- _TASK INSTRUCTIONS_
Would you output the following records verbatim and skip the images in them?

Collected data entries:
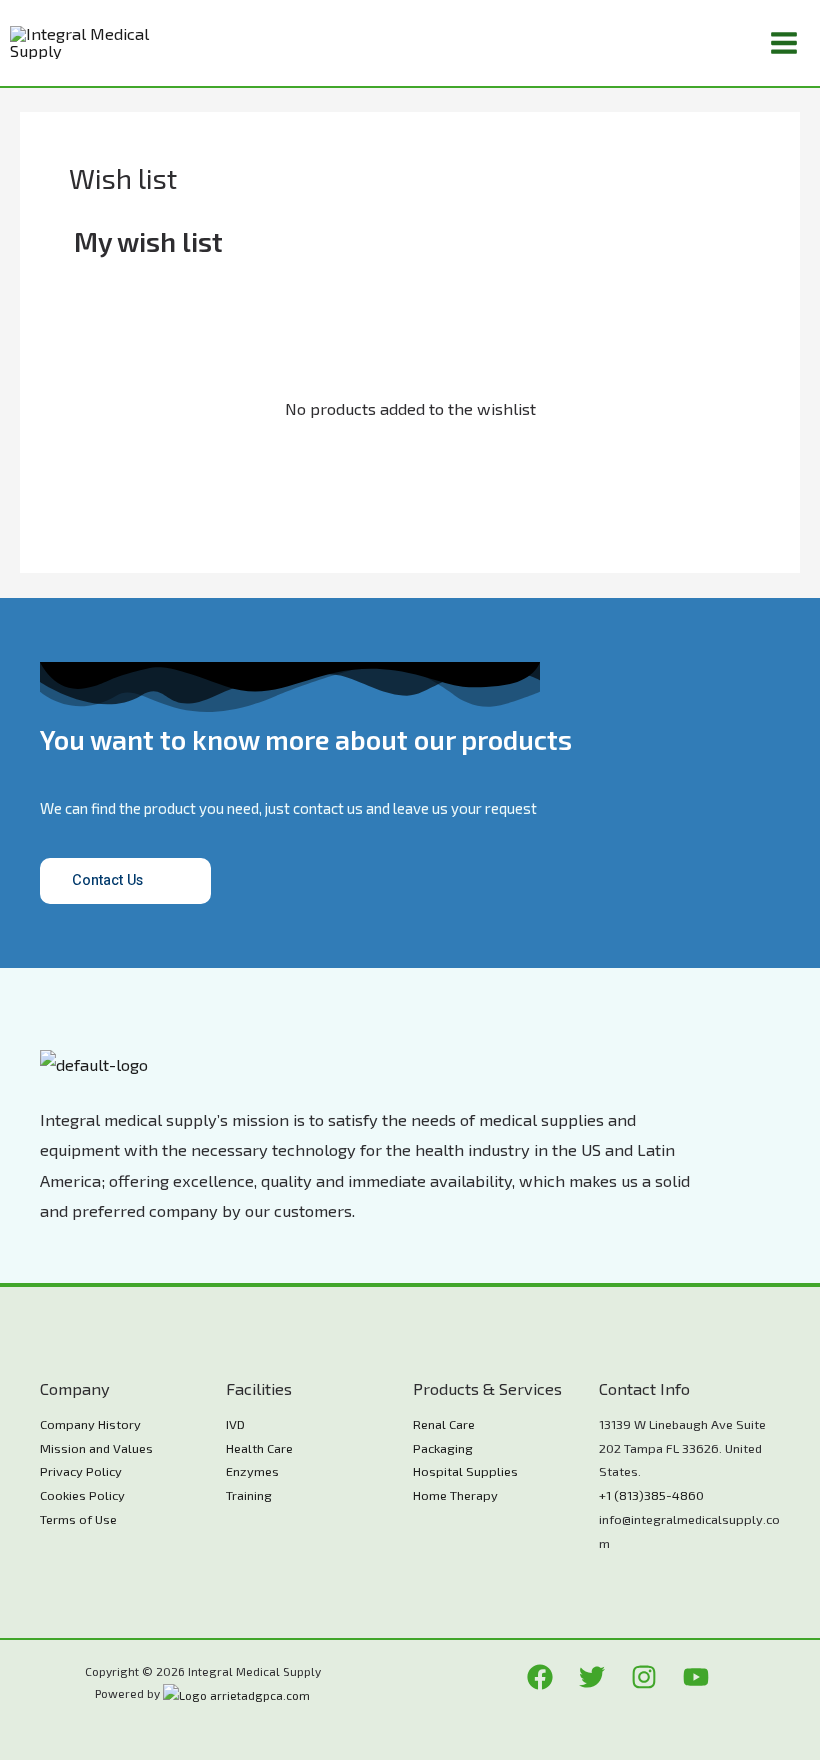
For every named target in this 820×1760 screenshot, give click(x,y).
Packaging (443, 1448)
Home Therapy (455, 1495)
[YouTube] (696, 1677)
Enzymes (252, 1471)
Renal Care (444, 1424)
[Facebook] (540, 1677)
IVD (235, 1424)
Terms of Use (78, 1519)
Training (249, 1495)
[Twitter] (592, 1677)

- _RESPONSE AREA_
For every named target in this 820×1760 screenshot, give click(x,y).
Packaging (443, 1448)
Home Therapy (455, 1495)
[YouTube] (696, 1677)
Enzymes (252, 1471)
Renal Care (444, 1424)
[Facebook] (540, 1677)
IVD (235, 1424)
Terms of Use (78, 1519)
Training (249, 1495)
[Twitter] (592, 1677)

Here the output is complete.